テント内・車内でのアルコールストーブ使用が危険な理由
「雨の日だからテント内で湯沸かしを……」という気持ちはわかりますが、テント内や車内でのアルコールストーブ使用は一酸化炭素中毒と火災の二重リスクがあります。アルコールは燃焼時に一酸化炭素を発生させ、換気が不十分な閉鎖空間では短時間で危険な濃度に達します。一酸化炭素は無色無臭のため、気づかないうちに意識を失う恐れがあります。テントの前室であっても十分な換気が確保できないため使用は避けるべきです。雨天時の対策としては、タープ下の開放的な空間で使用するか、ガスバーナーに切り替えるのが安全。それでもアルコールストーブを使いたい場合は、必ず風通しの良い屋外で使用し、一酸化炭素チェッカーを携帯しましょう。
アルコールストーブ使用後の片付けと保管のポイント
使用後のアルコールストーブは、完全に冷めるまで5分以上待ってから触りましょう。特に真鍮製のトランギアやエスビットは蓄熱性が高く、消火後もしばらく高温が続きます。残った燃料はストーブ内に入れたまま保管しないでください。消火蓋にゴムパッキングが付いているモデル(ソロストーブなど)は短時間なら残存燃料の運搬が可能ですが、長期保管は避けるべきです。帰宅後は本体をぬるま湯で軽く洗い、乾燥させてから収納。真鍮製は使い込むと黒ずみますが、金属磨き用のクロスで拭けば輝きを取り戻せます。チタン製は焼き色が入って独特の虹色に変化しますが、これは劣化ではなく「チタンの味」として楽しめます。
□ 燃焼中に燃料を継ぎ足さない
□ 昼間は炎が見えにくいことを意識する
□ テント内・車内・前室では使用しない
□ 平らで安定した場所に設置する
□ 風防を使って炎の暴れを防ぐ
□ 消火後5分以上は本体に触らない
□ 燃料ボトルはペットボトルで代用しない
弱点と対策|購入前に知っておきたいデメリット
火力はガスバーナーに勝てない|アルコールストーブの調理限界
アルコールストーブの火力は、一般的なシングルガスバーナーの約半分程度。ガスバーナーが2,500〜3,500kcal/hの出力を持つのに対し、アルコールストーブは1,000〜1,500kcal/h程度です。「お湯を沸かす」「米を炊く」「レトルトを温める」程度の調理には十分ですが、炒め物やステーキのように高火力が必要な料理には向きません。また、2人分以上の調理を同時にこなすのも難しいため、ファミリーキャンプのメイン火器としてはパワー不足。アルコールストーブはあくまで「ソロ〜デュオの軽量調理向け」と割り切り、高火力が必要な場面ではガスバーナーや焚き火と使い分けるのが賢い選択です。

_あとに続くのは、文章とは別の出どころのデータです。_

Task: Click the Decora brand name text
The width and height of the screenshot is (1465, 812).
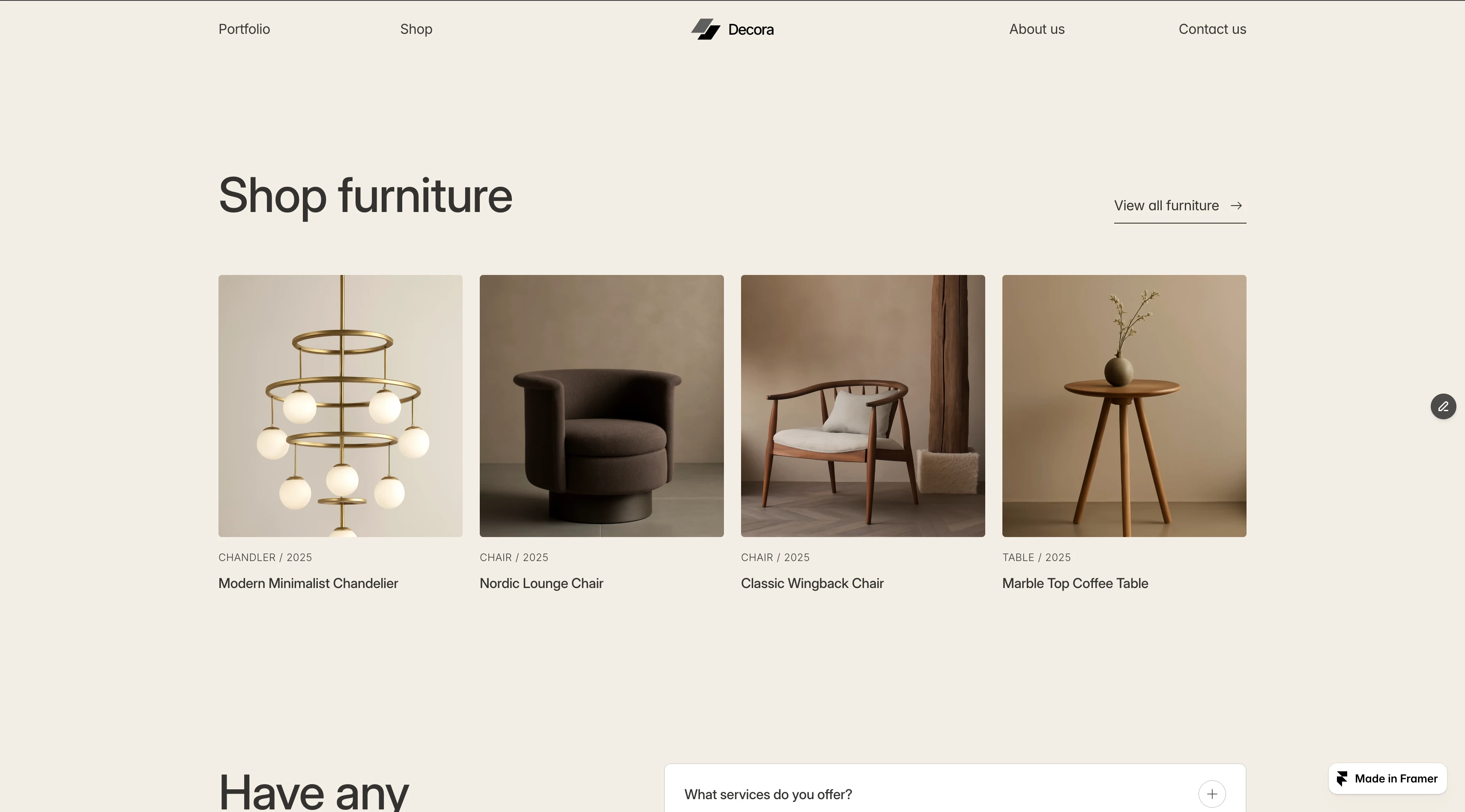Action: tap(750, 30)
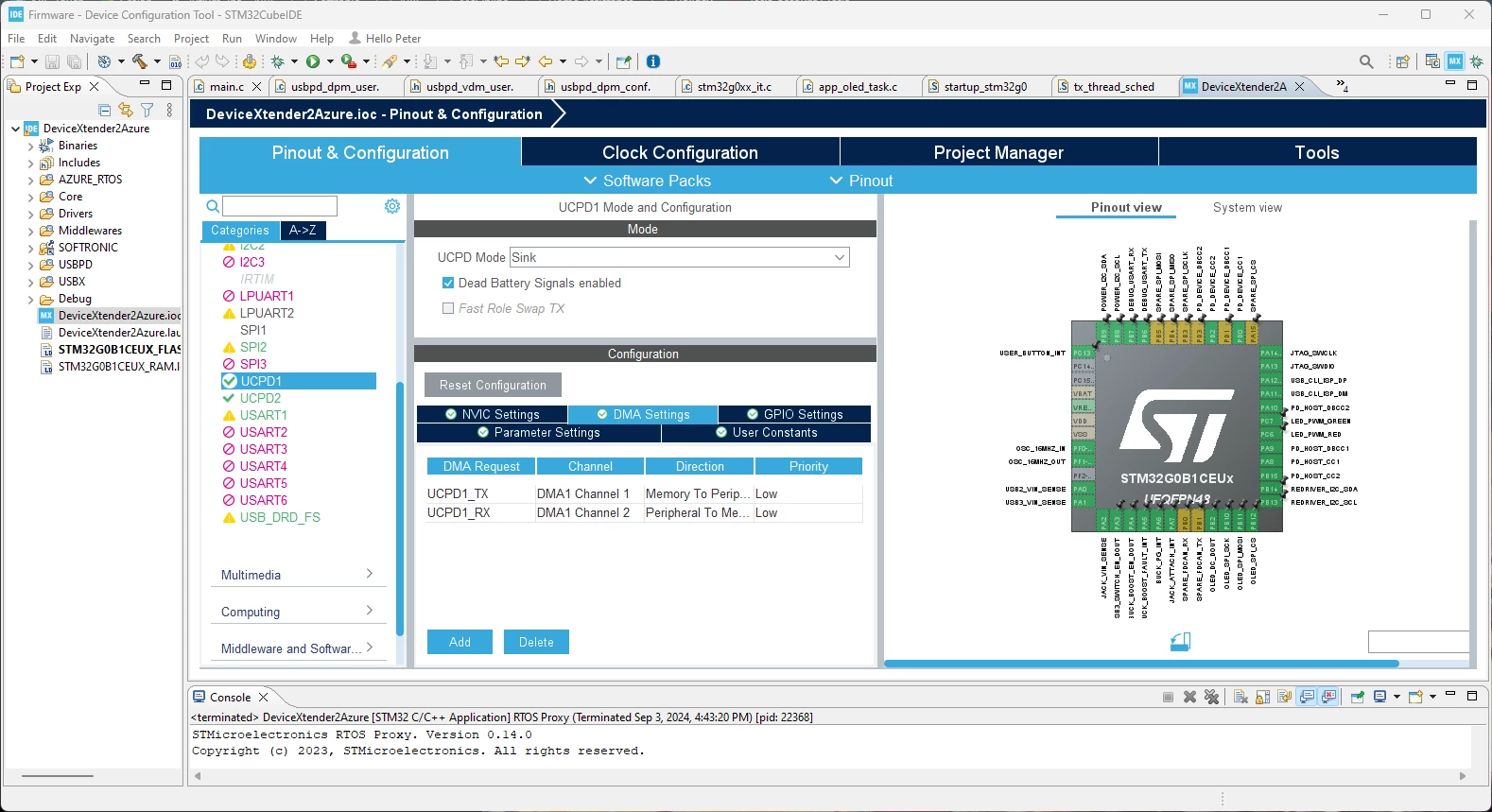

風と寒さに弱い?アルコールストーブの環境依存度を正しく理解する
「アルコールストーブは風に弱い」とよく言われますが、正確には「風防なしでは使い物にならない」が実情です。風速3m/s以上の環境では、風防がないとアルコールの炎はまともに維持できず、湯沸かし時間が倍以上に延びるか、途中で消えてしまうこともあります。風防さえあれば、河原や稜線上でも問題なく使えるケースがほとんど。寒さについては、アルコール燃料自体の凝固点が-97℃と極端に低いため、冬キャンプでも燃料が凍る心配はありません。ただし、気温が低いとプレヒート(予熱)に時間がかかり、本燃焼に入るまで30秒〜1分ほど余計にかかります。冬場はストーブ本体を手で温めてからアルコールを注ぐと、プレヒート時間を短縮できます。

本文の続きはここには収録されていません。